Mhairi Aitken apparently sees the pronouncements of the AI warning community as simply hypocritical:
The loudest voices shouting about existential risk are coming from Silicon Valley. This may seem at odds with big tech’s stake in driving innovation and investment in AI, yet these narratives protect its interests by diverting attention away from big tech’s current actions to instead speculate about hypothetical future abilities of AI.
By suggesting AI might develop its own intelligence, the focus shifts to how we might hold the technology accountable in the future, rather than how we can hold big tech accountable today. All of this creates an illusion of inevitability, suggesting we are observing the evolution of AI, rather than a series of conscious and controllable decisions by organisations and people.
It is important to consider not just what is being said, but who is being listened to. We have seen Altman being warmly greeted by regulators across Europe, while the voices of people who are negatively affected by AI are barely heard. This is symptomatic of what academic Kate Crawford has termed AI’s “white guy problem“: claims of existential risk are largely coming from affluent white men in positions of power, those least likely to experience the harms of AI today (but with most responsibility for causing them). [NewScientist]
But it’s important not to mistake congruency for proof. I cannot speak for the businessman community, which is too large to homogenuously characterize, but the computer scientist community can often be almost painfully earnest. Remember prominent member Bill Joy, CTO of the late and lamented Sun Microsystems? He warned of the gray goo of nanobots, and became no longer prominent.
And there’s been no gray goo of humanity-ending nanobots. My point is that the paranoid people spreading the warnings may be entirely honest in their concerns, even if they are silly, as I’ve expressed elsewhere.

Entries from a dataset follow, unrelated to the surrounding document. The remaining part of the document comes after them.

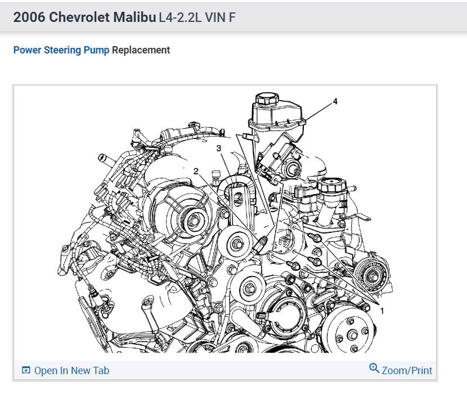467x400 pixels.
Task: Click the 2006 Chevrolet Malibu heading
Action: (x=84, y=17)
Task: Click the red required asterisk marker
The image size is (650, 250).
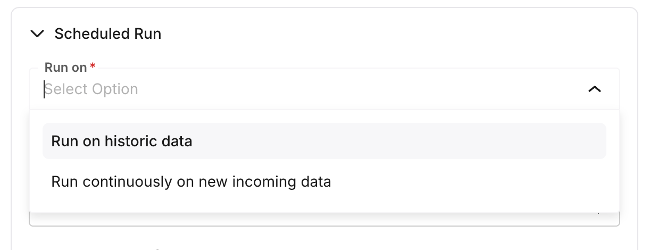Action: pos(93,66)
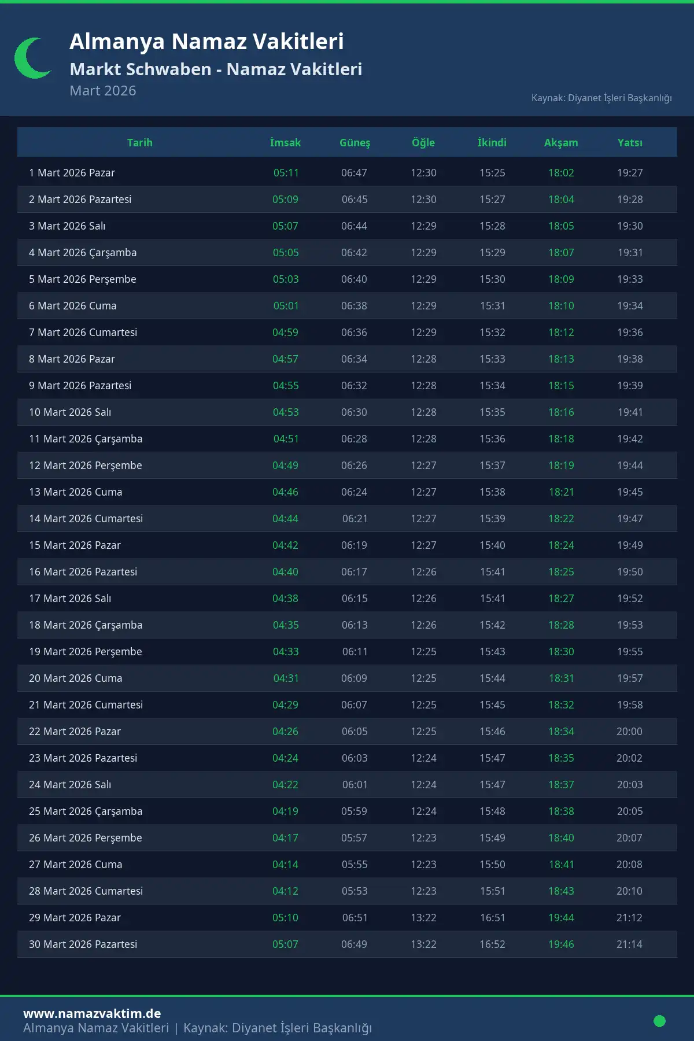Click the green crescent moon logo
The height and width of the screenshot is (1041, 694).
coord(31,58)
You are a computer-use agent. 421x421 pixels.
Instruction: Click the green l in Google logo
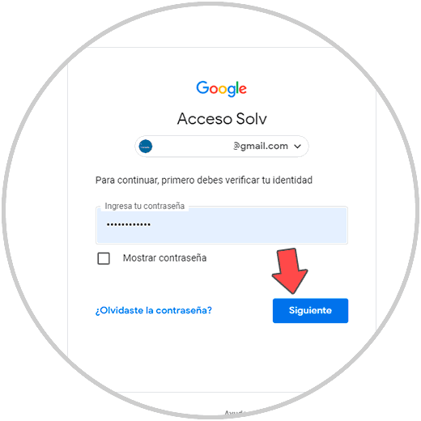237,87
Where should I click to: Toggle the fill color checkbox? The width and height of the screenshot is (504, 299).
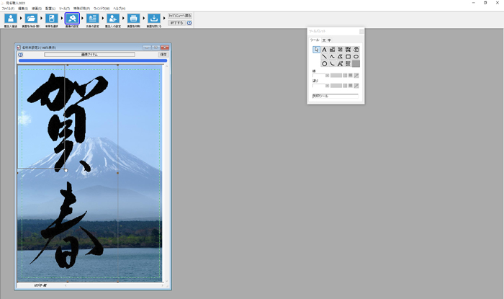[x=327, y=85]
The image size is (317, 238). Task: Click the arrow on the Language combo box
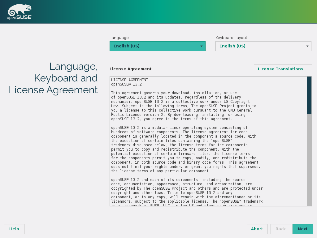pyautogui.click(x=201, y=46)
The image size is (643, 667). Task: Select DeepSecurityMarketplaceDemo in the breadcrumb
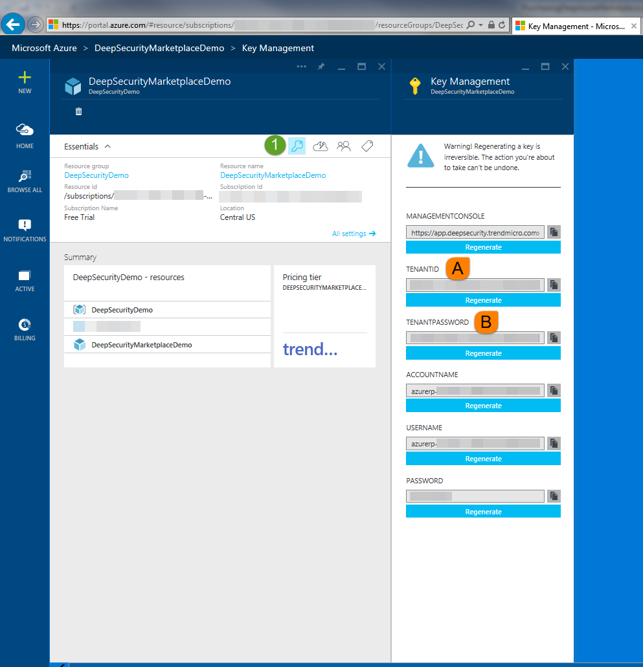pyautogui.click(x=159, y=49)
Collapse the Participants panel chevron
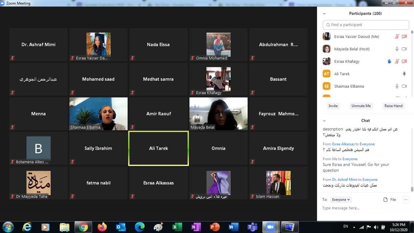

But this all is sort of a nit, because Aitken’s larger point is that those negatively affected by the large language model systems being applied (see previous link) will be ignored for so long as their replacement doesn’t – literally – crash and burn. It’ll only be when we have some artifact in ruins, with bodies of humans flung here and there, will we finally return to the question of Should we, and not apply, as the primary metric, the profit metric, but rather the accuracy, or excellence, metric.